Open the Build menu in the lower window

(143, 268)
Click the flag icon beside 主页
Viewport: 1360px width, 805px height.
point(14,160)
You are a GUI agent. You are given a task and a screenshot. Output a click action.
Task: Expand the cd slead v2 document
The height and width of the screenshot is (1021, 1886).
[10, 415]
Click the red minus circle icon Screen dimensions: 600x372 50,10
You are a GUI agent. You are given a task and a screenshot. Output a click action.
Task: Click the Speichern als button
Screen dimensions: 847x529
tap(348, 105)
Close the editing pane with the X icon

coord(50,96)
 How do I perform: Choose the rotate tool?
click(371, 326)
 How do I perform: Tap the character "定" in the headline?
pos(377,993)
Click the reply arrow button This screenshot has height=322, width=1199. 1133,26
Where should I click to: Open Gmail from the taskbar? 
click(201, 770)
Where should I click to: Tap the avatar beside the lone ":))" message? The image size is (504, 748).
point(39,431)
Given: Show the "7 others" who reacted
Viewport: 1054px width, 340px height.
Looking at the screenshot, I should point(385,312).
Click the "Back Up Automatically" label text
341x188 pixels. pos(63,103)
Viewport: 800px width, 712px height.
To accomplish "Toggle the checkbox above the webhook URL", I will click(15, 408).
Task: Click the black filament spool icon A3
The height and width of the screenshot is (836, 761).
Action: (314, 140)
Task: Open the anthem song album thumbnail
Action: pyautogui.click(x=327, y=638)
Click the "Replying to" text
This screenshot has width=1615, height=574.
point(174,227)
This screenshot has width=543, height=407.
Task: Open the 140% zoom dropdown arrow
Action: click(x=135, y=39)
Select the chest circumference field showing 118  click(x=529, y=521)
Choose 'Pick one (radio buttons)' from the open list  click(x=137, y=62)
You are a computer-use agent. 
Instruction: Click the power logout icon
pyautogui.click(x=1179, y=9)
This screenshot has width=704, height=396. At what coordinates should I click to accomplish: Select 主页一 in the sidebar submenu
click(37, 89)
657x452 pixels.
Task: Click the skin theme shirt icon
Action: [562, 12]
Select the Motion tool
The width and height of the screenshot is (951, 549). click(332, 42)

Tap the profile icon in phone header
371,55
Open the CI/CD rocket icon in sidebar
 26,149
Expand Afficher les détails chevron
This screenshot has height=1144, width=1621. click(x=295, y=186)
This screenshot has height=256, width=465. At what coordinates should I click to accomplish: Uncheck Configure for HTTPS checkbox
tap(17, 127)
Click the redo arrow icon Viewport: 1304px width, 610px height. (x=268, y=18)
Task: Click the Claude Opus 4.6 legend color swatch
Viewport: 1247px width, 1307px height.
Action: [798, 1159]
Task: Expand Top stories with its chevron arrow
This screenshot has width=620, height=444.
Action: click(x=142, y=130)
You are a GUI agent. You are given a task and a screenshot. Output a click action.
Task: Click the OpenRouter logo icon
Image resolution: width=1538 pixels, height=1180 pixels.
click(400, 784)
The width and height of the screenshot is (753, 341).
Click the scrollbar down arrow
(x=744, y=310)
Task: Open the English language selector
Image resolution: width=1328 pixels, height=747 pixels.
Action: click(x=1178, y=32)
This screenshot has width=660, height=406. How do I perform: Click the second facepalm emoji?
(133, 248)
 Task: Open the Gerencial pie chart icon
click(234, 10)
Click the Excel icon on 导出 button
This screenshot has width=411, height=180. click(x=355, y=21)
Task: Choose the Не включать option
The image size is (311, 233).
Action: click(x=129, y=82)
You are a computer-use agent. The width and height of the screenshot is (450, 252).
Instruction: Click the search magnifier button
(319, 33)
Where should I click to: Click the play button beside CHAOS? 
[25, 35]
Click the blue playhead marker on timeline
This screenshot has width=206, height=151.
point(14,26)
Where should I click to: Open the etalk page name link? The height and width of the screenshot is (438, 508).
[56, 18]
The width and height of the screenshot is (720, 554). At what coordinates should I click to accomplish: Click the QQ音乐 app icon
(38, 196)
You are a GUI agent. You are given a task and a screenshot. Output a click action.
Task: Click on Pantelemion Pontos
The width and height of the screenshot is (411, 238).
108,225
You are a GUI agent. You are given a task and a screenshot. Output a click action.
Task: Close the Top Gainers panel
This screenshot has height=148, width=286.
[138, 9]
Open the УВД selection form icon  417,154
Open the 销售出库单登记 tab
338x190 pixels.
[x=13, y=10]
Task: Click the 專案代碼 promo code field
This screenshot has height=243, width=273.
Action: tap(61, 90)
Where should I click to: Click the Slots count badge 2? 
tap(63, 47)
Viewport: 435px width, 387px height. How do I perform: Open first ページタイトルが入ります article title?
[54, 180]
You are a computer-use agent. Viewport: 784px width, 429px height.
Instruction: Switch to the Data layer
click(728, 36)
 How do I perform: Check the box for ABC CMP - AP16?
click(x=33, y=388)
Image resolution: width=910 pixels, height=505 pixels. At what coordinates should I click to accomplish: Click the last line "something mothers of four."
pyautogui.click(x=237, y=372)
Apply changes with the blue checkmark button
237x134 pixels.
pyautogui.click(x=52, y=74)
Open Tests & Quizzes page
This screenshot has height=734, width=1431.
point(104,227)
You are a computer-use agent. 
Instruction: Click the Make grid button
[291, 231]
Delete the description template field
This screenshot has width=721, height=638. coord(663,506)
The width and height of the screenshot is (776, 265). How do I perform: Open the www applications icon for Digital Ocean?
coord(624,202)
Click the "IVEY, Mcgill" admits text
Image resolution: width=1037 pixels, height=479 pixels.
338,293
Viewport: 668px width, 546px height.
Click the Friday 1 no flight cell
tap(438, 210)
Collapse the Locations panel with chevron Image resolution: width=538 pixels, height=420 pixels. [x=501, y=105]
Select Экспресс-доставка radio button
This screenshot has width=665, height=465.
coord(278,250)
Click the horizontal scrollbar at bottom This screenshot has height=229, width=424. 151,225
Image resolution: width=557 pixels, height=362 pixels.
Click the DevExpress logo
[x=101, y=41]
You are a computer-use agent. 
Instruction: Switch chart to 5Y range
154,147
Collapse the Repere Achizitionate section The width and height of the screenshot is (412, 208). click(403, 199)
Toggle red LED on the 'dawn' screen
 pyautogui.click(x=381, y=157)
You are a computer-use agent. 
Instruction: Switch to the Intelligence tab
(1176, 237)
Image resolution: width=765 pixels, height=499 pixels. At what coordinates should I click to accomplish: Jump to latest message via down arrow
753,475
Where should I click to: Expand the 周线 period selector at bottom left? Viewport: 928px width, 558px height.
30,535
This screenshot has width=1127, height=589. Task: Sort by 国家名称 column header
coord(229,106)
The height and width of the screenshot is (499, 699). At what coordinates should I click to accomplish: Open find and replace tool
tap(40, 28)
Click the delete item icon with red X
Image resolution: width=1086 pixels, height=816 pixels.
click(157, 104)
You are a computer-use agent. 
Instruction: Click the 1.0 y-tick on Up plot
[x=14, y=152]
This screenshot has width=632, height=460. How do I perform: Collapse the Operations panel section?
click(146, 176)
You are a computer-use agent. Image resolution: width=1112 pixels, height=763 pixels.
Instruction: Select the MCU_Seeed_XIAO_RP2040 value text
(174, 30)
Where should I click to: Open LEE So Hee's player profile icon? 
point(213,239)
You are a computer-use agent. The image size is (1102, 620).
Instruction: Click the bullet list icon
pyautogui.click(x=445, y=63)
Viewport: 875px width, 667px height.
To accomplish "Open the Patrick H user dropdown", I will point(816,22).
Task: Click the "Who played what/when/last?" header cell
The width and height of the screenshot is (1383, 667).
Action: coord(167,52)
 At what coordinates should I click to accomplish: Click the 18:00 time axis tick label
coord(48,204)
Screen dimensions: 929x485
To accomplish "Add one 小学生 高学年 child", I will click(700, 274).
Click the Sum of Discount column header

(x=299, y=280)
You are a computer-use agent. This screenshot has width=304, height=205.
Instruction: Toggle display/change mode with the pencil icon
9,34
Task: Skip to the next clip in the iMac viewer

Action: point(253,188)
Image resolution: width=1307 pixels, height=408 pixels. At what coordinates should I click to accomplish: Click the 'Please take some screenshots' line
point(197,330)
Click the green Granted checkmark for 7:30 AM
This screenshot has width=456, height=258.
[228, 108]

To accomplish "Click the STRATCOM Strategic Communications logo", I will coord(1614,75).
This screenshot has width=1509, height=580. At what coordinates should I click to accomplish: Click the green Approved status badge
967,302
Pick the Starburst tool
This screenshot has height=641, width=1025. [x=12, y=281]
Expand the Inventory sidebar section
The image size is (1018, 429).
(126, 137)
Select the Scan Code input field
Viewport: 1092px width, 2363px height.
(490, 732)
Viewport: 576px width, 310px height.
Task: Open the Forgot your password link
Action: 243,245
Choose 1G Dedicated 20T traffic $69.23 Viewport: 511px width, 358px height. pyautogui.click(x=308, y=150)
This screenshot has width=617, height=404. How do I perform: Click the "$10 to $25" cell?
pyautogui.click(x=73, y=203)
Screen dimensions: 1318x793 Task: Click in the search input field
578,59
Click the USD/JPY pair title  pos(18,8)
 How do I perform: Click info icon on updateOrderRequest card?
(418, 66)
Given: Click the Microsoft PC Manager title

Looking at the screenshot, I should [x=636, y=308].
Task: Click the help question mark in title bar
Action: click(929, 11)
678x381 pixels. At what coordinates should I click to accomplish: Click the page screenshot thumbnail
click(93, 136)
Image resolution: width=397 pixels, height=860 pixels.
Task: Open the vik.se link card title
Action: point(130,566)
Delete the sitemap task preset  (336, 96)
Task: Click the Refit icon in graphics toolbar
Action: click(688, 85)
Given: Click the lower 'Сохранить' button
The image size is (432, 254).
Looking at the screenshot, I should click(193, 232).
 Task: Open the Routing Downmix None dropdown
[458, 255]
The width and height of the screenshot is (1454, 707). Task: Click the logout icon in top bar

-----

■ Exercise aim: Search the entries for the line holding "678x381 pixels. At". Return that line and the ones after it through the last, exactly.

■ Finished task:
678x381 pixels. At what coordinates should I click to accomplish: Click the page screenshot thumbnail
click(93, 136)
Image resolution: width=397 pixels, height=860 pixels.
Task: Open the vik.se link card title
Action: point(130,566)
Delete the sitemap task preset  (336, 96)
Task: Click the Refit icon in graphics toolbar
Action: click(688, 85)
Given: Click the lower 'Сохранить' button
The image size is (432, 254).
Looking at the screenshot, I should click(193, 232).
 Task: Open the Routing Downmix None dropdown
[458, 255]
The width and height of the screenshot is (1454, 707). Task: Click the logout icon in top bar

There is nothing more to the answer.